Bill Donohue comments on Hillary Clinton’s presidential launch on June 13 from Roosevelt Island:

Hillary’s official campaign begins in the Four Freedoms park on Roosevelt Island. Look for her to invoke FDR’s “Four Freedoms” speech in her address, referencing his support for “freedom to worship.” The term fits with her agenda: “freedom to worship” implies a private exercise of religion; freedom of religion implies a public and robust one.

On January 13, 2009, Hillary appeared before the Senate Committee on Foreign Relations; she had been nominated to be Secretary of State. That was the first time she used the term “freedom to worship” in public. On December 13, 2009, when speaking at Georgetown, Secretary Clinton used terms such as “free to worship” and “worship freely.” In a State Department briefing on January 21, 2010, she mentioned FDR’s “freedom to worship” remark, repeating the term three more times. Her choice of words did not go unnoticed: The U.S. Commission on International Religious Freedom cited her words in its 2010 annual report, cautioning that it sent a signal to human rights defenders around the world.

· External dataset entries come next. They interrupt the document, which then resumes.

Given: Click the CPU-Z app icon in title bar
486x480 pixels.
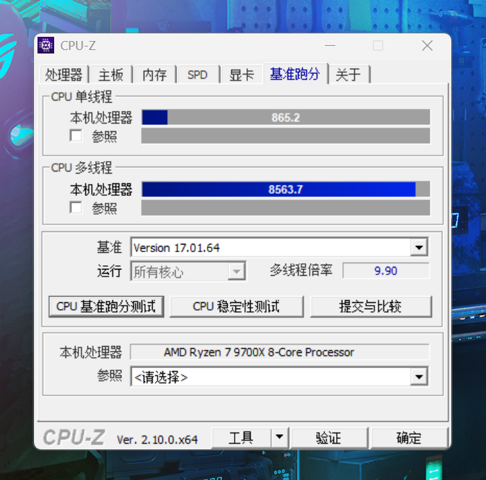Looking at the screenshot, I should tap(46, 45).
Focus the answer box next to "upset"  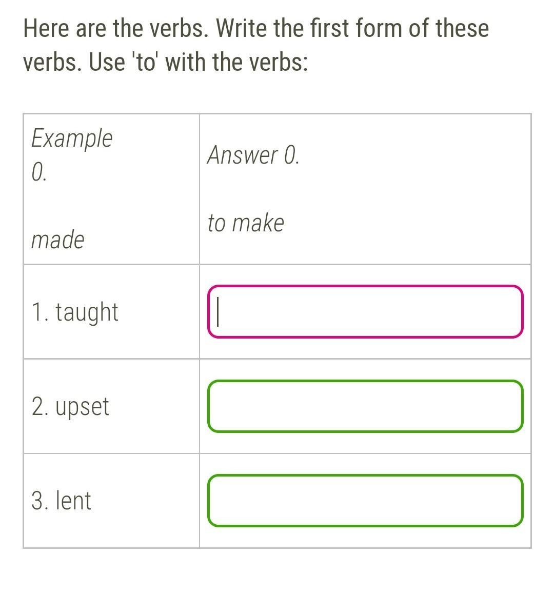365,406
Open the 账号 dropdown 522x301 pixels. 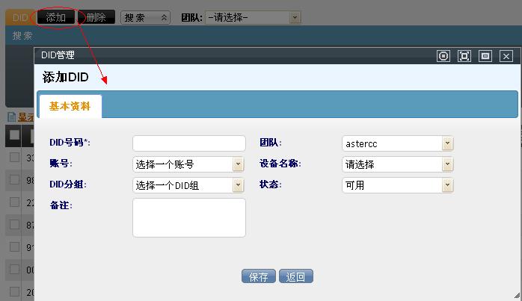(188, 164)
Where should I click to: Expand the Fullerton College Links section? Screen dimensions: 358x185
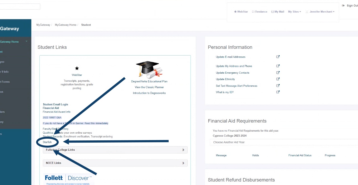click(183, 150)
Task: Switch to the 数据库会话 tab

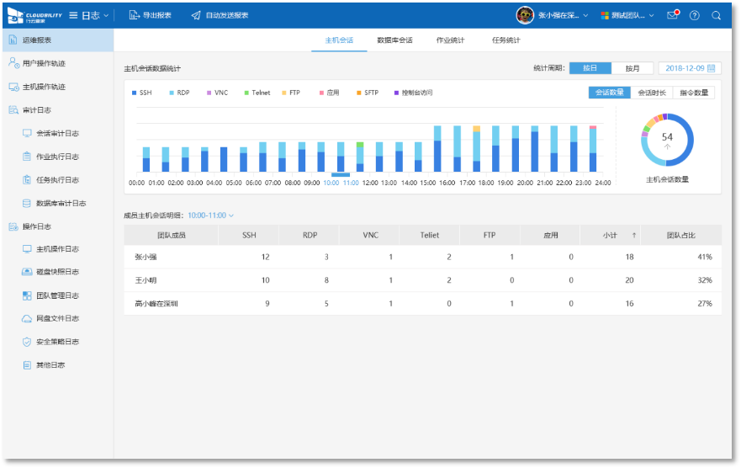Action: 394,40
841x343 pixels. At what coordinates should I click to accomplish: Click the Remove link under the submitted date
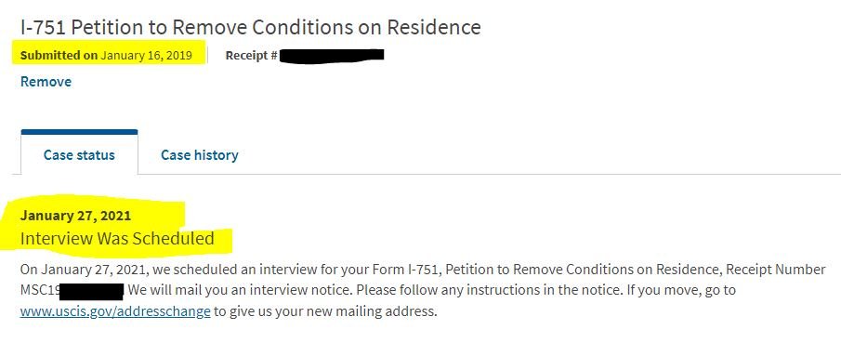[46, 82]
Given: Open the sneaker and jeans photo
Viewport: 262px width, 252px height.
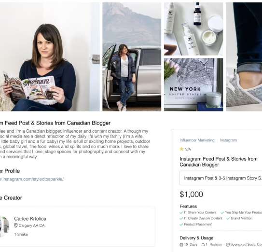Looking at the screenshot, I should click(244, 56).
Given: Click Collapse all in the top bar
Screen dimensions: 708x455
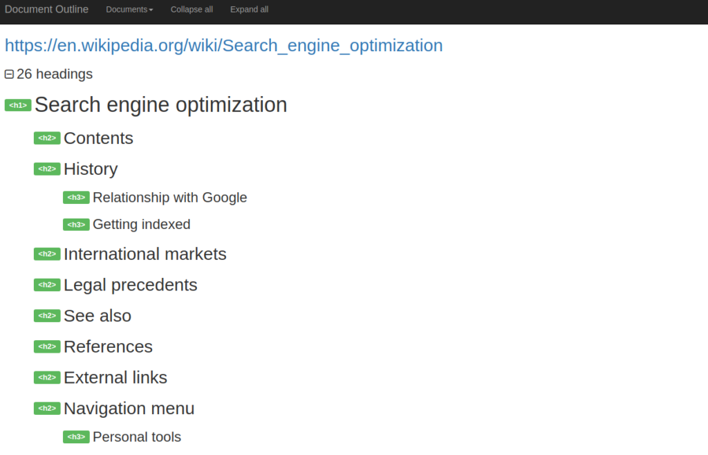Looking at the screenshot, I should coord(192,10).
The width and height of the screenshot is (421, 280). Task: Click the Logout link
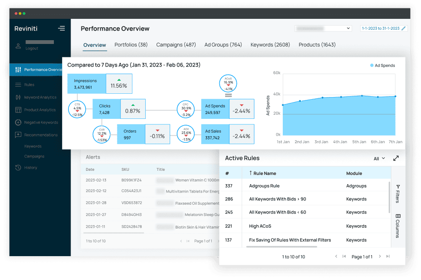click(x=32, y=49)
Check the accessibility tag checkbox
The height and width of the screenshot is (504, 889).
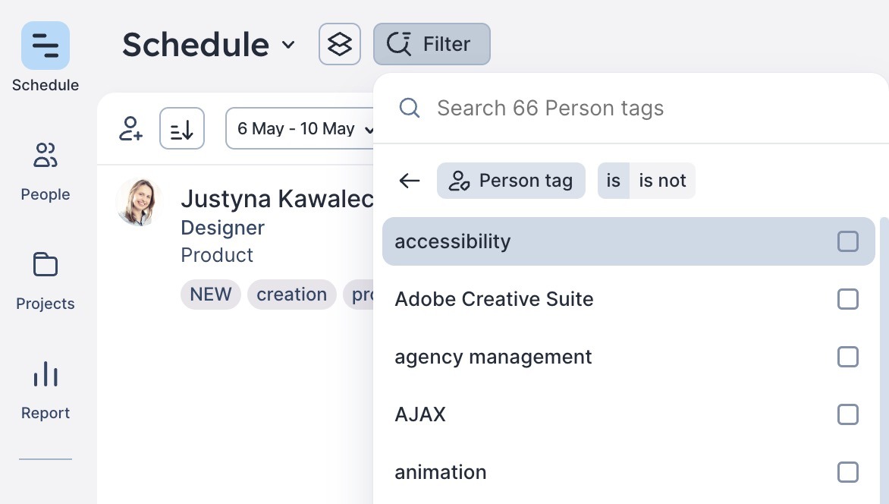click(x=847, y=241)
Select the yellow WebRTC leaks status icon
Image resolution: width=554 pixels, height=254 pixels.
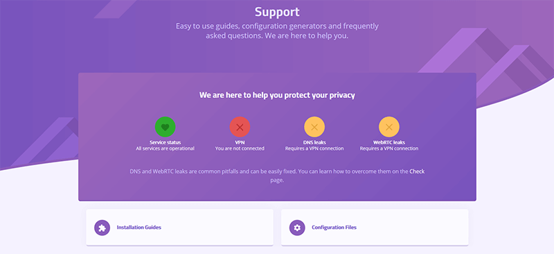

Hillary’s campaign will say she is only being faithful to FDR’s own choice of words, and that “freedom to worship” carries no political or cultural significance. Not true. When FDR used those words in 1941, he was invoking them in a different context. Here is what he said: “The second freedom is freedom of every person to worship God in his own way—everywhere in the world.” It would have been a clumsy construction to speak of the “freedom of every person to freedom of religion.” Moreover, earlier in that same speech, FDR spoke about the necessity of “freedom of expression [and] freedom of religion.”

The First Amendment does not protect “freedom to worship”: it explicitly protects freedom of religion. U.N. founding documents do the same. If Hillary really believes in a full-throated public exercise of religious liberty, she ought to adopt the language of religion’s friends, not its enemies. No matter, FDR’s innocent use of the term gives her no cover.